> [Task to complete]: Copy each of the records exactly; leave nothing out.

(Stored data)

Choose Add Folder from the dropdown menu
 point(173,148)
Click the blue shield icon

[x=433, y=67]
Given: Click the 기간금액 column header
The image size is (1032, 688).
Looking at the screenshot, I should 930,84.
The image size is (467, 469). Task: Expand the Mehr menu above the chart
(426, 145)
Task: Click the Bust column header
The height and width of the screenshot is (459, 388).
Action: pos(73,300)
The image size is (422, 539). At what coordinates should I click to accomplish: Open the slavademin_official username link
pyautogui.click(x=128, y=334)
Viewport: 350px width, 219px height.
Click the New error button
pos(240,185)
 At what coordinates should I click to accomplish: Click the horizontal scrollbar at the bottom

> [Response area]:
Choose Add Folder from the dropdown menu
 point(173,148)
Click the blue shield icon

[x=433, y=67]
Given: Click the 기간금액 column header
The image size is (1032, 688).
Looking at the screenshot, I should 930,84.
The image size is (467, 469). Task: Expand the Mehr menu above the chart
(426, 145)
Task: Click the Bust column header
The height and width of the screenshot is (459, 388).
Action: pos(73,300)
The image size is (422, 539). At what coordinates should I click to accomplish: Open the slavademin_official username link
pyautogui.click(x=128, y=334)
Viewport: 350px width, 219px height.
Click the New error button
pos(240,185)
 At what coordinates should I click to accomplish: Click the horizontal scrollbar at the bottom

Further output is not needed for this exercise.